* [WORK INSTRUCTION]
Report, as a bare number, how many lines of the material below contain the word "Given".

>>>>>

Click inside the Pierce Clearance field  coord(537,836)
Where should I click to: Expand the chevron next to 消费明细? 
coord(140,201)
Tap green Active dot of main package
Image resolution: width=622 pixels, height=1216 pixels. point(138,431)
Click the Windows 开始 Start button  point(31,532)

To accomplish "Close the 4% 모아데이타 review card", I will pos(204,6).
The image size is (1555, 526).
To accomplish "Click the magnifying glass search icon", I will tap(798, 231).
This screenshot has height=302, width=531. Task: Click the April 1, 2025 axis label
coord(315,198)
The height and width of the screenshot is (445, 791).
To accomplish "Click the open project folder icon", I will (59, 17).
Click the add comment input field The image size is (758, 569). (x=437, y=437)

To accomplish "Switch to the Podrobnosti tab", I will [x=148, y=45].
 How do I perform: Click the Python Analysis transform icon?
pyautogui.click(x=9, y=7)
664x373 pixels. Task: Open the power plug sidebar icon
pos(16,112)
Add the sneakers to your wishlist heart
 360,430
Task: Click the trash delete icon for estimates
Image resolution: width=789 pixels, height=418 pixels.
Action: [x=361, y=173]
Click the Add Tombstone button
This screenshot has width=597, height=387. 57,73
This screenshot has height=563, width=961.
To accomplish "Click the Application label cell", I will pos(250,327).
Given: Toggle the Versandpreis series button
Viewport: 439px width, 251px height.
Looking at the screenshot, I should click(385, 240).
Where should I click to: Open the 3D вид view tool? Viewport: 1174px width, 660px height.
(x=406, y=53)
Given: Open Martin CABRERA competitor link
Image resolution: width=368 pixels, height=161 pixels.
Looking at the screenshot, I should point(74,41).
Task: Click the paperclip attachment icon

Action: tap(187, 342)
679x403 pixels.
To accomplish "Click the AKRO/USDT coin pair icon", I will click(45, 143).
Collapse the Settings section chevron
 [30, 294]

<<<<<

* [RESPONSE]
2